**TASK ITEM:**
With the material below, print exactly the lines between the line holding "Cercare altri giocatori (62, 2035)" and the line holding "Cosa sono i", inclusive. Add nothing else.

**MATERIAL FOR THIS TASK:**

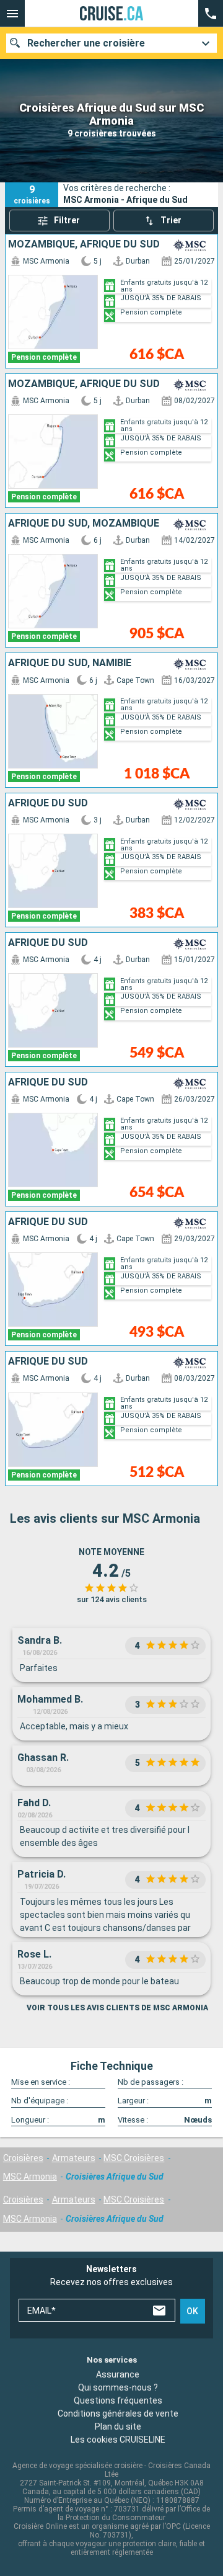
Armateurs (73, 2158)
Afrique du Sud (48, 803)
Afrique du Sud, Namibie (69, 663)
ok (192, 2310)
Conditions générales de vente (118, 2413)
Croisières (23, 2158)
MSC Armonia (30, 2177)
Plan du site (118, 2426)
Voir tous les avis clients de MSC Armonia (117, 2007)
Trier (170, 220)
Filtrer (67, 220)
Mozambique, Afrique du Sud (84, 244)
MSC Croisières (133, 2158)
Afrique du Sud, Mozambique (83, 523)
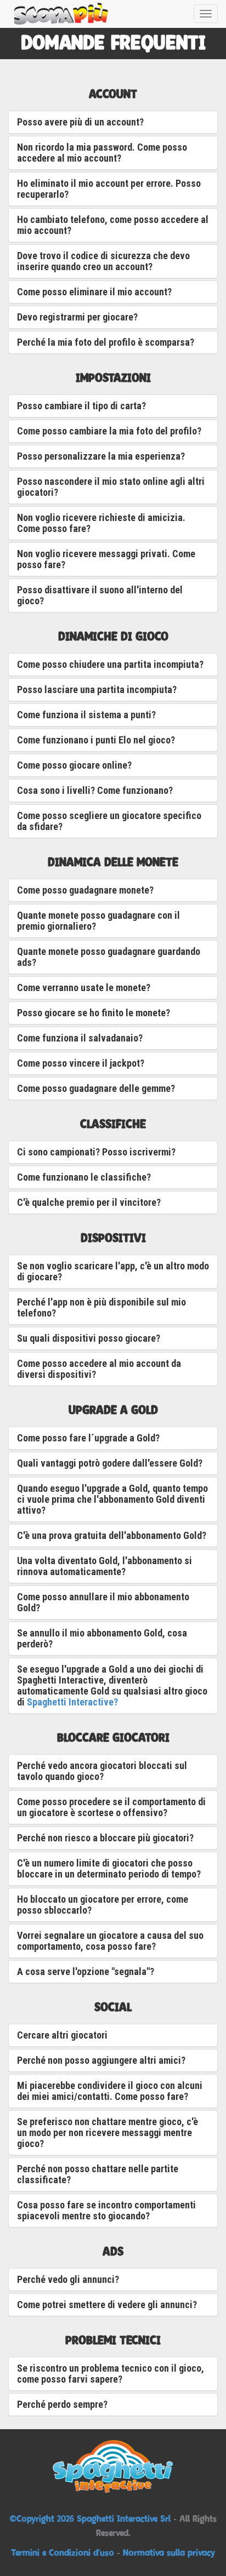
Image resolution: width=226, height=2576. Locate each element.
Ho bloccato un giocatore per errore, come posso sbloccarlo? (102, 1904)
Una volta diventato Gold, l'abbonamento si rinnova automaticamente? (104, 1566)
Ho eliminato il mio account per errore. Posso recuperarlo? (109, 189)
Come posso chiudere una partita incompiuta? (110, 664)
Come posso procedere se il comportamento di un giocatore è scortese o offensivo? (111, 1807)
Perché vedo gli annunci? (68, 2279)
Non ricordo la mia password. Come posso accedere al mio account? (102, 152)
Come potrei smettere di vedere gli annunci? (107, 2304)
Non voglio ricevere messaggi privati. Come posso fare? (106, 559)
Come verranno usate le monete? (83, 987)
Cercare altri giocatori (62, 2035)
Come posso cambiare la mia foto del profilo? (109, 431)
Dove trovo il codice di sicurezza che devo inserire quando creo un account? (103, 261)
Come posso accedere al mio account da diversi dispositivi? (99, 1369)
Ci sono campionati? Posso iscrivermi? (96, 1152)
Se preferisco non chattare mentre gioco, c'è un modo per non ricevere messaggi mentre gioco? (107, 2132)
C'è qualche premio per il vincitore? (89, 1202)
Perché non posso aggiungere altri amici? (101, 2060)
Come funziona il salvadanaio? (80, 1038)
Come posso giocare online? (74, 765)
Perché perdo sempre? (62, 2404)
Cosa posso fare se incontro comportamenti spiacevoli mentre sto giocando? (106, 2210)
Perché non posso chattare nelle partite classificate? (97, 2174)
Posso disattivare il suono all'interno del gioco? (100, 595)
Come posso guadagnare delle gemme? (96, 1088)
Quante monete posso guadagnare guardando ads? (108, 957)
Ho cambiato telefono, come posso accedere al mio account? (112, 225)
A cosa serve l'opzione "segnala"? (85, 1971)
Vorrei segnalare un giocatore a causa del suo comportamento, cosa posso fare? (110, 1941)
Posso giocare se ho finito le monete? (93, 1012)
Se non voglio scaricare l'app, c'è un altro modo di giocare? (113, 1271)
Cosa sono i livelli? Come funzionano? (95, 790)
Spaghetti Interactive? (72, 1702)
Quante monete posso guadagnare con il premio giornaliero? (98, 920)
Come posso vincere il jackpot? (80, 1063)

**RESULT:**
Cercare altri giocatori (62, 2035)
Come posso cambiare la mia foto del profilo? (109, 431)
Dove trovo il codice di sicurezza che devo inserire quando creo un account? (103, 261)
Come posso accedere al mio account da diversi dispositivi? (99, 1369)
Ci sono campionati? Posso iscrivermi? (96, 1152)
Se preferisco non chattare mentre gioco, c'è un modo per non ricevere messaggi mentre gioco? (107, 2132)
C'è qualche premio per il vincitore? (89, 1202)
Perché non posso aggiungere altri amici? (101, 2060)
Come funziona il salvadanaio? (80, 1038)
Come posso giocare online? (74, 765)
Perché perdo sempre? (62, 2404)
Cosa posso fare se incontro comportamenti spiacevoli mentre sto giocando? (106, 2210)
Perché non posso chattare nelle partite classificate? (97, 2174)
Posso disattivare il suono all'interno del gioco? (100, 595)
Come posso guadagnare delle gemme? (96, 1088)
Quante monete posso guadagnare guardando ads? (108, 957)
Ho cambiato telefono, come posso accedere al mio account? (112, 225)
A cosa serve l'opzione "segnala"? (85, 1971)
Vorrei segnalare un giocatore a causa del suo comportamento, cosa posso fare? (110, 1941)
Posso giocare se ho finito le monete? (93, 1012)
Se non voglio scaricare l'app, c'è un altro modo di giocare? (113, 1271)
Cosa sono i livelli? Come funzionano? (95, 790)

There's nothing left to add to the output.